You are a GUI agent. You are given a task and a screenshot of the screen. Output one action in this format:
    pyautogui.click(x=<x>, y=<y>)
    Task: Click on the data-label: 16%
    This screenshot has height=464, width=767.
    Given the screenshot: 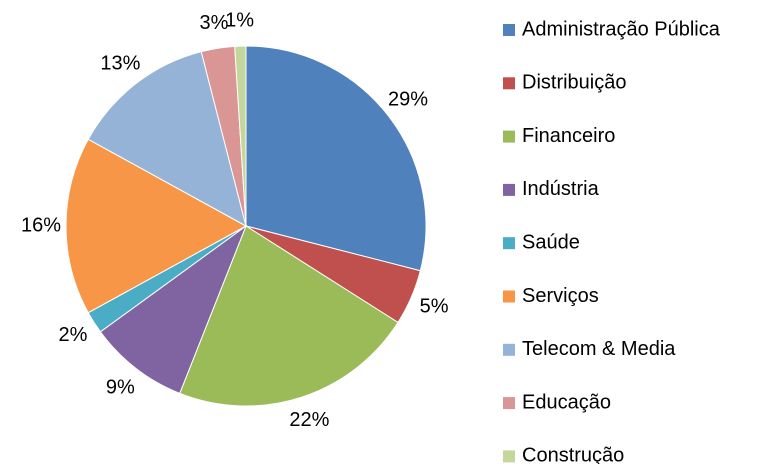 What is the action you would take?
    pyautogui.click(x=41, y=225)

******************************

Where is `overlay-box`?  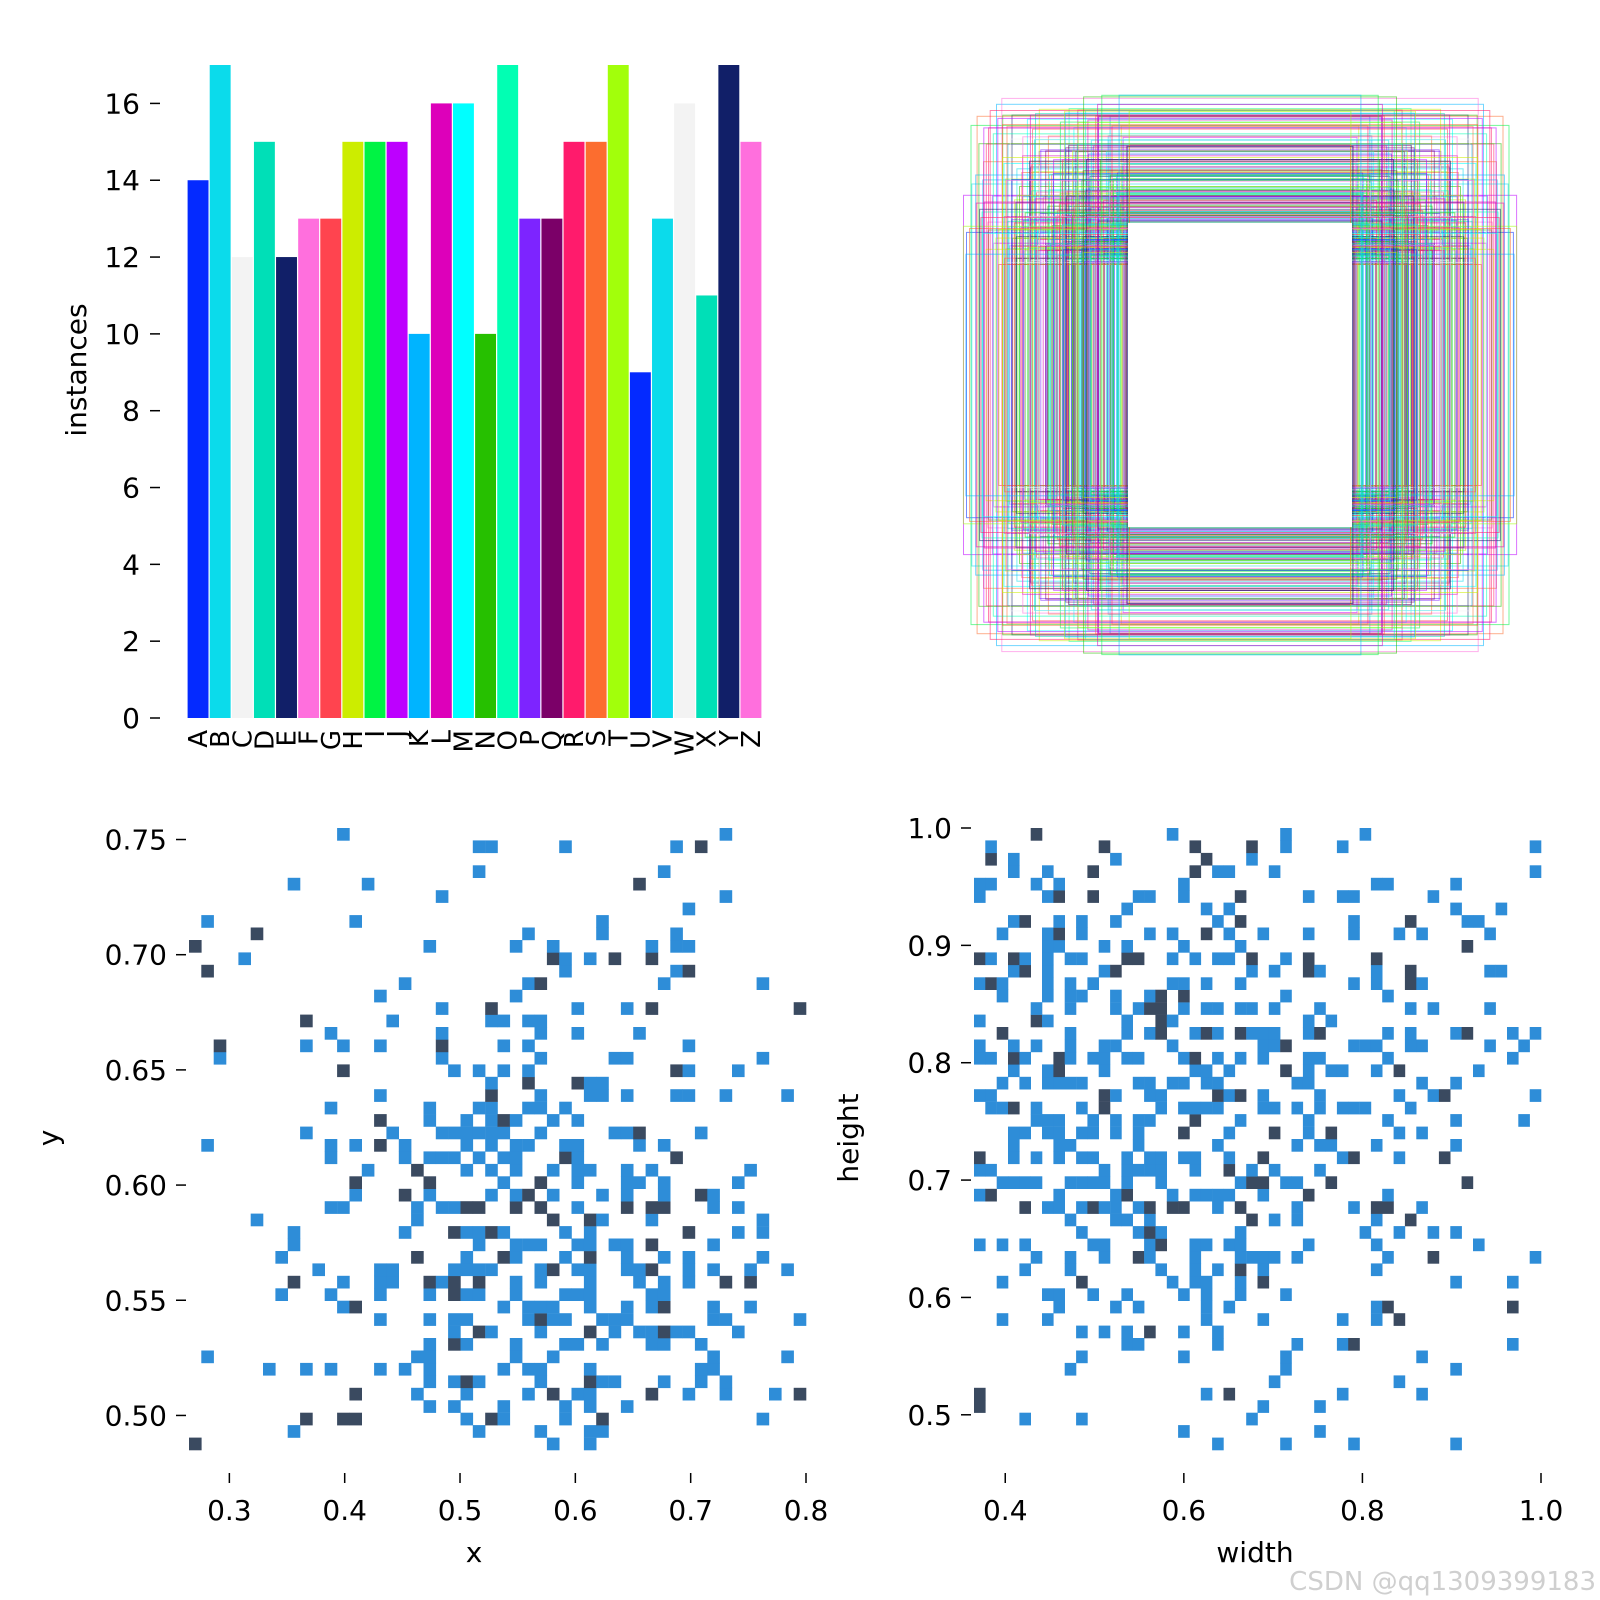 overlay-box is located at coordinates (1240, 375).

******************************

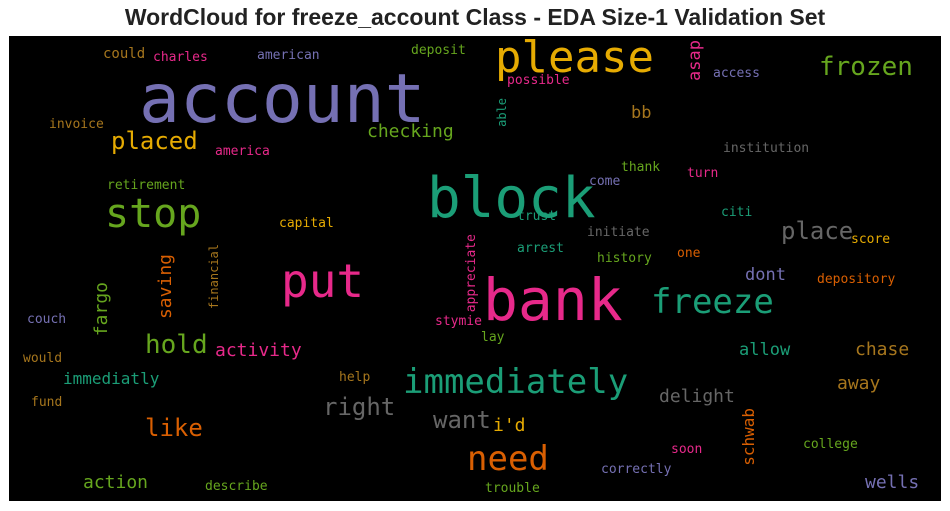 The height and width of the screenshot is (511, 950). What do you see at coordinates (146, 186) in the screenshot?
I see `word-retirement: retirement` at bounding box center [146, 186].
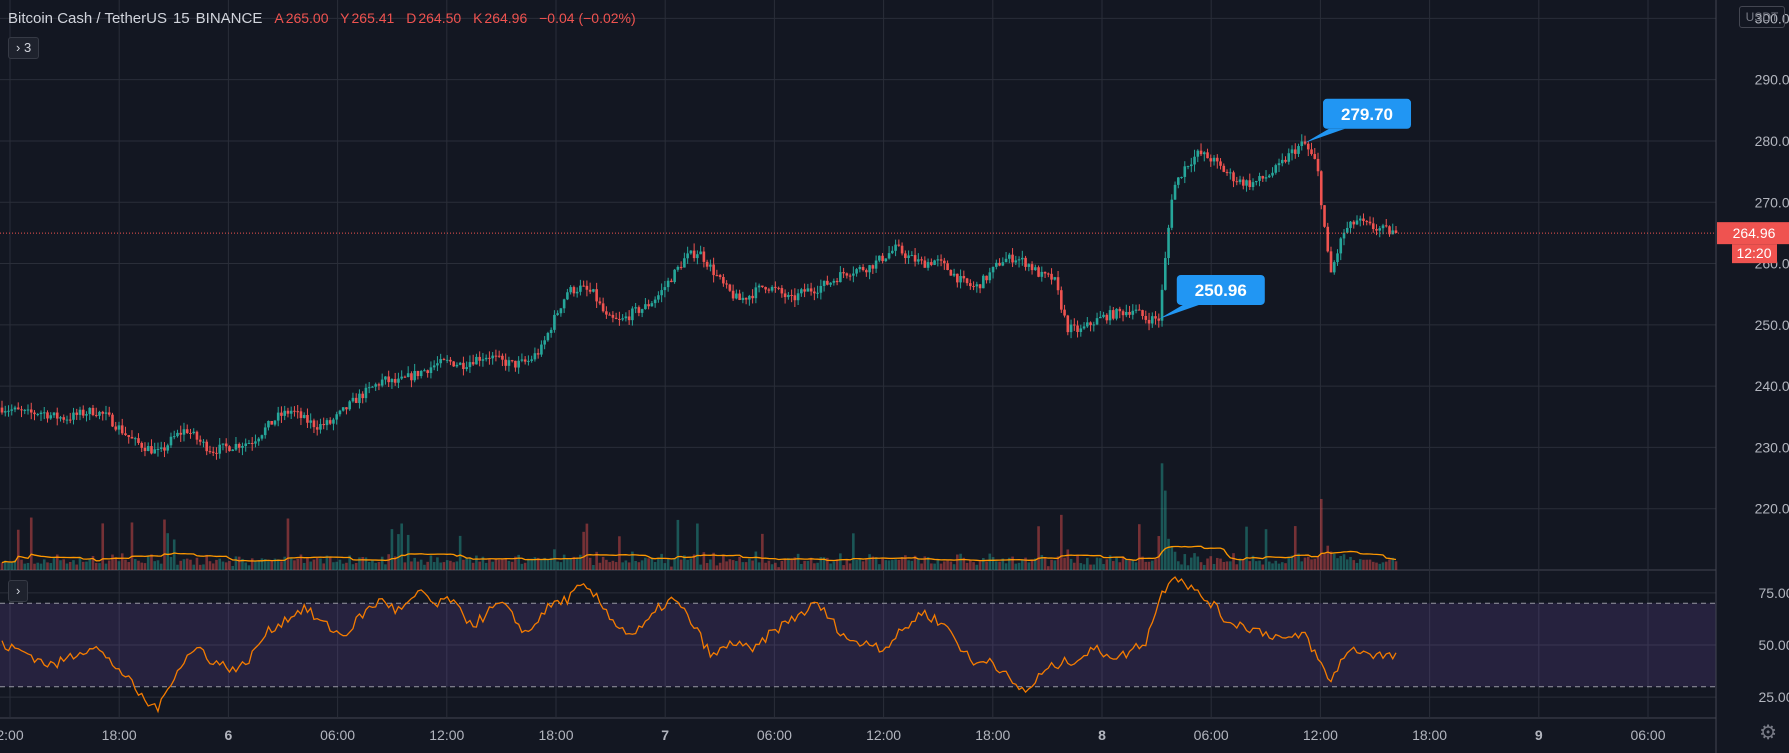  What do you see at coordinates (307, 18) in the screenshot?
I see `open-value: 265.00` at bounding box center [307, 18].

******************************

#### EXERCISE DIRECTIONS
Duplicate the data from the line containing "The height and" through the line containing "center [307, 18].", both included. Leave out the pictures.

#### EXERCISE OUTPUT
 The height and width of the screenshot is (511, 950). What do you see at coordinates (146, 186) in the screenshot?
I see `word-retirement: retirement` at bounding box center [146, 186].
  What do you see at coordinates (307, 18) in the screenshot?
I see `open-value: 265.00` at bounding box center [307, 18].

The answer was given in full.